Today’s post is brought to you by my friend Jenn. Jenn lives in Philly and blogs at not only one, but two blogs – Hello Brio (about productivity, design inspiration, and the creative process) and Jnnfrcyl (about funky cute illustrations and lettering). Not only that, but she went to a concert with me the first night she met me, so that makes her pretty gosh darn awesome.
I asked her if she would like to do a post about lettering on cards. I’ve been making cards for a while now, but you’ll find that I don’t write too much on the front of the cards – I look for an embellishment, pretty paper, or sticker to take over the center piece, but hopefully after this tutorial you’ll start to see more lettering happen – because it’s really frickin pretty. Take it away, Jenn –
When working on any hand lettering project, it’s important to follow a few basic rules when it comes to laying out your letters and phrases. Whether you’re creating individual cards for friends or designing cards for your online shop, follow these quick typography and layout tips to help you achieve a beautiful end product.

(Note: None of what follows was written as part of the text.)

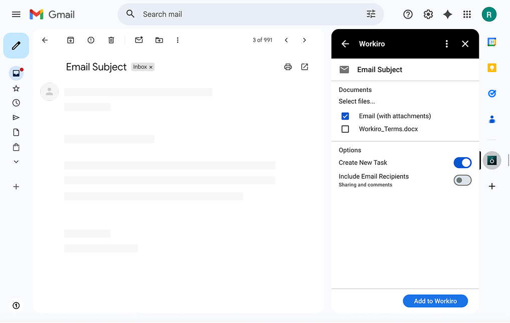
Task: Open the Workiro panel three-dot menu
Action: [447, 44]
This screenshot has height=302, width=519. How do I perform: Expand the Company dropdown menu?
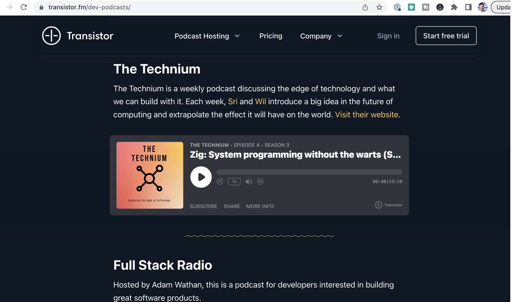point(321,36)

Work on your layout on scrap paper
If you have a long or complex quote or phrase that you’d like to put on your card, you’ll want to write it out a few times on a separate piece of scrap paper. This will allow you to find aesthetic balance, size your words appropriately, and choose which words will have the most emphasis.
Start by writing it out in plain handwriting, then rearranging it again and again placing emphasis on different words. Keep working on it and develop it further until you have a sketch that you like the best.
Make conscious margin decisions
Lettering looks awesome if it has a lot of room to breathe, or if it’s bleeding to the edge of the page. But anywhere too close to the edge and it can look like a mistake or an afterthought. When you’re laying out your phrase or quote, decide if you want the words to stay within a strict boundary or if you’re going to want one or more words to look like they’re falling off the edge of the card.
Keep lettering styles to a minimum
In your own artistic repertoire, you may have several lettering styles under your belt. If you have 5, it doesn’t necessarily mean that you should use all five. In my experience, a lettering design can translate to a more successful, cohesive design if it’s restricted to one or two distinct styles.
Choose lettering styles that mirror the emotion
So while it’s a good idea to choose lettering styles that are different in style (sans serif, serif, blocky, script, calligraphy, etc), it will work best if your lettering pairs have a similar feel. These choices will work best to capture the mood of the greeting card if they mirror the overall emotion of the card.
This may go without saying, but fun, whimsical lettering works best with cheery messages, and more strict lettering works best with serious messages.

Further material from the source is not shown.